## TASK ITEM
The output should be all lines of the entries below in which the word "monitor" occurs.
===
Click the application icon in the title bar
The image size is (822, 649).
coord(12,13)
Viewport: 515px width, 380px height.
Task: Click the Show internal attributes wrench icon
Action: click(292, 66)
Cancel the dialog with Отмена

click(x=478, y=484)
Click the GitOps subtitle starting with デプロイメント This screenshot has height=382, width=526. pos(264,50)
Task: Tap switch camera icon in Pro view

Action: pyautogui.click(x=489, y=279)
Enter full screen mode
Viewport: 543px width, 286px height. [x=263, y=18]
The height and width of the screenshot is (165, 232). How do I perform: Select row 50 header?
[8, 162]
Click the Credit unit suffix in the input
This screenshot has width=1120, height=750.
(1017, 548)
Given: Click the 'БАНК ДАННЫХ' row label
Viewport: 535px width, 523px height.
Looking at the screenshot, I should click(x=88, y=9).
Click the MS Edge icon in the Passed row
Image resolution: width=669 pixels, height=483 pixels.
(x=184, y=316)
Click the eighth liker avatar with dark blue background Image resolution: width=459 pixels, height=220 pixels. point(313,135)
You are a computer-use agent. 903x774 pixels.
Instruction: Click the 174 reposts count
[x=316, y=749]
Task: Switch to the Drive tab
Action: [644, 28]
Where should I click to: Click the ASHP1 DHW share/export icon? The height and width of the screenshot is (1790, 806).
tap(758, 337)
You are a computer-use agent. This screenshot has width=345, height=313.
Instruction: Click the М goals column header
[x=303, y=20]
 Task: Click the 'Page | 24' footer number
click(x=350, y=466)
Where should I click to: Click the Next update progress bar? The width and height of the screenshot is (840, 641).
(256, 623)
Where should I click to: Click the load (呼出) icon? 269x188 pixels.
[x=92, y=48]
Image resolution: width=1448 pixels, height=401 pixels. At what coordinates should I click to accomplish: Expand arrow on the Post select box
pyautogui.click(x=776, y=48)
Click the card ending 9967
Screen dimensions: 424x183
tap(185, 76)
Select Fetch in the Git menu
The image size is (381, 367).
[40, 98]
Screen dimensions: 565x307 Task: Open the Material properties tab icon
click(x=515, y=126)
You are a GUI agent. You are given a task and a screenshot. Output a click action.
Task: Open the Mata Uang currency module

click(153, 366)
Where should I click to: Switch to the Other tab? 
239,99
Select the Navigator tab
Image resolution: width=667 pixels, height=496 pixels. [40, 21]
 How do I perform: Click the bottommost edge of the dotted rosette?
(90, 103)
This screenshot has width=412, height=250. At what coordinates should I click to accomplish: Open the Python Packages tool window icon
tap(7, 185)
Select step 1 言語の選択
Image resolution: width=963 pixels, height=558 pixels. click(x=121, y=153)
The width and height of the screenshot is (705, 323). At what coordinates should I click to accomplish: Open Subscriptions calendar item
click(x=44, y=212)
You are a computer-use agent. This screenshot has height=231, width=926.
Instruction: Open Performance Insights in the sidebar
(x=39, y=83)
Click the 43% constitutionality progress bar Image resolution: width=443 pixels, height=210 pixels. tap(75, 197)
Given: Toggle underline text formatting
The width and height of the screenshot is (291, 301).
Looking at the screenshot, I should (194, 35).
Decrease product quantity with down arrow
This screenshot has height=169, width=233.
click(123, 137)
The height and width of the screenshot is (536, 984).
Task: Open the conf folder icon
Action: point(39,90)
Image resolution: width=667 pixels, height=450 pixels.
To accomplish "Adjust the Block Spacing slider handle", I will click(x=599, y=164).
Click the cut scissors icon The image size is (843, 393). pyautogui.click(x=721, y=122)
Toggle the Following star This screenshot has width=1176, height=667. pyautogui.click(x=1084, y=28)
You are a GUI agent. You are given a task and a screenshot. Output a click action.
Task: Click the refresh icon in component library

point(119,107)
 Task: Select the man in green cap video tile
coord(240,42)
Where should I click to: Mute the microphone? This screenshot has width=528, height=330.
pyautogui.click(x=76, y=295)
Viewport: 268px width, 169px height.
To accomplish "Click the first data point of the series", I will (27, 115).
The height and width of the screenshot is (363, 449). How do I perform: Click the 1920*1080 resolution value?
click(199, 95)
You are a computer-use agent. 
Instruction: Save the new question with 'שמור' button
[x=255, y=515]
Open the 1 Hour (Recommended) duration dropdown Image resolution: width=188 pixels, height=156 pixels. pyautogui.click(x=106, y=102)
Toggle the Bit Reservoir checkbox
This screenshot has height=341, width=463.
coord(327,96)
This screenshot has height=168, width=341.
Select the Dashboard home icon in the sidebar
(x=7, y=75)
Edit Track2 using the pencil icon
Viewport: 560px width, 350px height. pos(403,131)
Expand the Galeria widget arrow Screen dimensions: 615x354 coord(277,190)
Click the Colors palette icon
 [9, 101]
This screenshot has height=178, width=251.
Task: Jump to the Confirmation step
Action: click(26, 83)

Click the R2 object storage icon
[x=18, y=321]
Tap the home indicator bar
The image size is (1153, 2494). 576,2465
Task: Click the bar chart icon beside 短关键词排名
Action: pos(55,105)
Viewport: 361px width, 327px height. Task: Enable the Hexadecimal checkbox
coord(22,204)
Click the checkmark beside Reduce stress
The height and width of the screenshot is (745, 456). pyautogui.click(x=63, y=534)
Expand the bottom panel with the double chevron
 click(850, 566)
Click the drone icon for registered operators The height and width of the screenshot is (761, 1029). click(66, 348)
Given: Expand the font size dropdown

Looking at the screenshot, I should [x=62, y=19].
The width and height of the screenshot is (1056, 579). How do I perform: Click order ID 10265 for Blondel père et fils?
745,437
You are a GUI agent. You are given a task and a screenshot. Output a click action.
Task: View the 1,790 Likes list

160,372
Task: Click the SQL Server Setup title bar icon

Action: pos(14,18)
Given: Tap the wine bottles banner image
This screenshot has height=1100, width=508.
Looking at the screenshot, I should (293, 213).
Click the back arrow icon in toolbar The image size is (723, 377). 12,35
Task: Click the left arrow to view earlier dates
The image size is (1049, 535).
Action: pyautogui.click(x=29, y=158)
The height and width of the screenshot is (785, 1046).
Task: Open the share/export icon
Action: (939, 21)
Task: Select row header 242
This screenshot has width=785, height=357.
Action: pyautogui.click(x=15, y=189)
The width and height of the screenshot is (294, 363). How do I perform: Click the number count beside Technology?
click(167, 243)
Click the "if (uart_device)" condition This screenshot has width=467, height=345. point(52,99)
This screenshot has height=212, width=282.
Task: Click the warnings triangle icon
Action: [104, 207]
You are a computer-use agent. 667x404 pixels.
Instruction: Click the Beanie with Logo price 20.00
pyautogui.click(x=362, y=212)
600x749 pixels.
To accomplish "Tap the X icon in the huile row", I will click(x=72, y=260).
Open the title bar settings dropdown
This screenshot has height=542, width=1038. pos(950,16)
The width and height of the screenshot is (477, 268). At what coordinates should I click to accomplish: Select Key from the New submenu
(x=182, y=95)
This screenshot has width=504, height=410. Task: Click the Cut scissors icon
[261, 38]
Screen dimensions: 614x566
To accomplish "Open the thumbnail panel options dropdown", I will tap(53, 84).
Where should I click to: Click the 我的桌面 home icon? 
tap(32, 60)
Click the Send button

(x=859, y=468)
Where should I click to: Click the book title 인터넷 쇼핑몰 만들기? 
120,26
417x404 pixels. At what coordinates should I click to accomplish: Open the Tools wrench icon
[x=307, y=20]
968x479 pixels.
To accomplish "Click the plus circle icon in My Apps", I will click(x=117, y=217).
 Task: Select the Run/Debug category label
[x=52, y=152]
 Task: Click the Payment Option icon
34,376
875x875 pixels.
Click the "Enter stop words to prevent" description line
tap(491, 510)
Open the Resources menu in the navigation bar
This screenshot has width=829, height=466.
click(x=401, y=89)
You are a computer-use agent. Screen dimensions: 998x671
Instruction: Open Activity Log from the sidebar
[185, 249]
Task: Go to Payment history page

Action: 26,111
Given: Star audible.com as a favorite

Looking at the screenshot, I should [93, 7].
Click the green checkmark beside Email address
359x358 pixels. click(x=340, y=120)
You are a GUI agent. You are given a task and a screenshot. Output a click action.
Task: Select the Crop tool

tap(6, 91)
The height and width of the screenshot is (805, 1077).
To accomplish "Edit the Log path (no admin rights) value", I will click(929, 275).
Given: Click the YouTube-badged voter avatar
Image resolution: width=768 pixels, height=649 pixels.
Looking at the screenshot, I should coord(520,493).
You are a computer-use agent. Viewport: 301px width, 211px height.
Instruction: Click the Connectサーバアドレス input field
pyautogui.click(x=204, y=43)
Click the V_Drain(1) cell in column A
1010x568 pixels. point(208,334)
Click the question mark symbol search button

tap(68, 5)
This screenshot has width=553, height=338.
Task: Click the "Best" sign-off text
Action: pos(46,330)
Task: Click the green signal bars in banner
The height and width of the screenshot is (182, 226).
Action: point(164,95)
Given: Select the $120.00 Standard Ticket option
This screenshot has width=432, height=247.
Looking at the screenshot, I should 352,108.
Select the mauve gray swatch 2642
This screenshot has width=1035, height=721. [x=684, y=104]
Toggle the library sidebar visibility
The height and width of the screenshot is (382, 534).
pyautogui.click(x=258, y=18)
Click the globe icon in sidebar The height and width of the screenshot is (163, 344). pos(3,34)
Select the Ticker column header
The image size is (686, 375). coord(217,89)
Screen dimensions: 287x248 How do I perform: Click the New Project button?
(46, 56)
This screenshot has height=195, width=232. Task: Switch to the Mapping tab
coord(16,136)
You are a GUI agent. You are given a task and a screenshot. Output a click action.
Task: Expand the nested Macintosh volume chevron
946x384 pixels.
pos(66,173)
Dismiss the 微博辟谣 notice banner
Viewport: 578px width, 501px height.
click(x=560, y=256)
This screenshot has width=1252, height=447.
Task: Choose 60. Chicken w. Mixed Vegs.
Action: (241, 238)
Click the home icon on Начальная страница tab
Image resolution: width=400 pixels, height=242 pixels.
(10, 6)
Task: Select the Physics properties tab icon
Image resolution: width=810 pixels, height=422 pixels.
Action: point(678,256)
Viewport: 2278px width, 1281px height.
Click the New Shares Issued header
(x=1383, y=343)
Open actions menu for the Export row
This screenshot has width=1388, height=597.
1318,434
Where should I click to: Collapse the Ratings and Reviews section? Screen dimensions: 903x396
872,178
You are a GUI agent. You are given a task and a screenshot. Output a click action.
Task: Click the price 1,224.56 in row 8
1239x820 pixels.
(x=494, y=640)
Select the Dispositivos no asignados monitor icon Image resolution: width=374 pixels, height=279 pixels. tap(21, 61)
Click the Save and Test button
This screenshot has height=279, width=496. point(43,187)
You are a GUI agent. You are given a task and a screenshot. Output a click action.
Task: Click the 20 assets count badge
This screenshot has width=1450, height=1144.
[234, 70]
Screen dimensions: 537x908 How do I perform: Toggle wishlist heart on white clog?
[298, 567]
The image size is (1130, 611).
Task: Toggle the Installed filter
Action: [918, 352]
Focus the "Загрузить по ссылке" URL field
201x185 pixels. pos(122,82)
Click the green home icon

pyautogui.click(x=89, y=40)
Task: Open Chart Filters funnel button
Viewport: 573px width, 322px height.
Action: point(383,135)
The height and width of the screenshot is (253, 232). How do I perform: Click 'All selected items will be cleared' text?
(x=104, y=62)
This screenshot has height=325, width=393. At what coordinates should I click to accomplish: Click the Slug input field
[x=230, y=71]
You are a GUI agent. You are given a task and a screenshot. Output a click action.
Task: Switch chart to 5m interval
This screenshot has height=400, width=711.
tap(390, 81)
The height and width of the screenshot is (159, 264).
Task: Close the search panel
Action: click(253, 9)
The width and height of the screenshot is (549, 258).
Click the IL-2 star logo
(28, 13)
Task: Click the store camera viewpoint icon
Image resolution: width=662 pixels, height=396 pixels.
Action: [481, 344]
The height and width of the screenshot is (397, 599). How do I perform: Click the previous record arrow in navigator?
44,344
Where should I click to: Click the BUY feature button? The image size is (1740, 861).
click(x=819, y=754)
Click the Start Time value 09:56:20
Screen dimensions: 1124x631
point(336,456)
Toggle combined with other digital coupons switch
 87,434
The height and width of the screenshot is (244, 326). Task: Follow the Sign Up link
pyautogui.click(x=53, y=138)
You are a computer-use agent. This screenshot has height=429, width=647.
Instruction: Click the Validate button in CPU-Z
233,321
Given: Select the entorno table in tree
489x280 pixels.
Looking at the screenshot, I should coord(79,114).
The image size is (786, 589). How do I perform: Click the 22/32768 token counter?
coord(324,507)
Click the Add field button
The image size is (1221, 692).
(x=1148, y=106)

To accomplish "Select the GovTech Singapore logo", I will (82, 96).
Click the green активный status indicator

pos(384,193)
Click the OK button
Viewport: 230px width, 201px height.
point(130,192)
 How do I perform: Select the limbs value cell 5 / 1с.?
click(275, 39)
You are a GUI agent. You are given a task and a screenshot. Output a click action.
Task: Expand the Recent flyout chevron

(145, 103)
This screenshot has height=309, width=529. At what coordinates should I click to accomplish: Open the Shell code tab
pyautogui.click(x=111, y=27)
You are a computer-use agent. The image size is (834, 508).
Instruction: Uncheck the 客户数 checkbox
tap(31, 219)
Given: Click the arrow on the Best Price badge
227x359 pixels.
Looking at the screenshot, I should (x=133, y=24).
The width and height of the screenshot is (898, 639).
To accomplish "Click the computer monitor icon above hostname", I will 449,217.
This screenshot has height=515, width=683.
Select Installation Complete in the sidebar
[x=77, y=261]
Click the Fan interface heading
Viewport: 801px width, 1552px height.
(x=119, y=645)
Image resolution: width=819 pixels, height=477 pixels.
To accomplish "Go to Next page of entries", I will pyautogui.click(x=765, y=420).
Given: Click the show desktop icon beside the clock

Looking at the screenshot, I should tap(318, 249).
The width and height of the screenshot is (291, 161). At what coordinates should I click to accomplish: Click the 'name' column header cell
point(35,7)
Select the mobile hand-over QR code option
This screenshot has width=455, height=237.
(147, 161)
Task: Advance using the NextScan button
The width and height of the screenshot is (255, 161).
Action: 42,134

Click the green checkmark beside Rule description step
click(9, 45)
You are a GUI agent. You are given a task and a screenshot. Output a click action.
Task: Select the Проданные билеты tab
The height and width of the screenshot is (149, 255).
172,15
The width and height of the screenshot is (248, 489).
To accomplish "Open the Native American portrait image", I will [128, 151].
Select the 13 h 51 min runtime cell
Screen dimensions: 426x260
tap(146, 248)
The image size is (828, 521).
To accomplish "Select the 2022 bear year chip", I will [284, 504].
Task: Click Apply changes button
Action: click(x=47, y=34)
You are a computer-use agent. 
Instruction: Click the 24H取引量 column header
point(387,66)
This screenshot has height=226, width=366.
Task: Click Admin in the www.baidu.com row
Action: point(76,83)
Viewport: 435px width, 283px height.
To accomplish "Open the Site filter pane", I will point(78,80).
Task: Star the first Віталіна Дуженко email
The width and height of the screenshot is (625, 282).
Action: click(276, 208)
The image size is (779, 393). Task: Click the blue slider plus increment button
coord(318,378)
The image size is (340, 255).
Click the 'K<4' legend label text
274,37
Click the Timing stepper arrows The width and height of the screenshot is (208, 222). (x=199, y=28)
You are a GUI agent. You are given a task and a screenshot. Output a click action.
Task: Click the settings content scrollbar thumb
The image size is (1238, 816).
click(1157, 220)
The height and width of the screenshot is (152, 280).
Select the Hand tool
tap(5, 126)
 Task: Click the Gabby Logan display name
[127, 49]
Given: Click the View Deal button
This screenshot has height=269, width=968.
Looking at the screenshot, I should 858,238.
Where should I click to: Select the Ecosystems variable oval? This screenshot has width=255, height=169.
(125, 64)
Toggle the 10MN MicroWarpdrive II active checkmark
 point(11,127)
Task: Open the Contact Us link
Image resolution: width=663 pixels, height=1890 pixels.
===
## SOLUTION TO THE EXERCISE
Select the Dispositivos no asignados monitor icon Image resolution: width=374 pixels, height=279 pixels. tap(21, 61)
To accomplish "Click the computer monitor icon above hostname", I will 449,217.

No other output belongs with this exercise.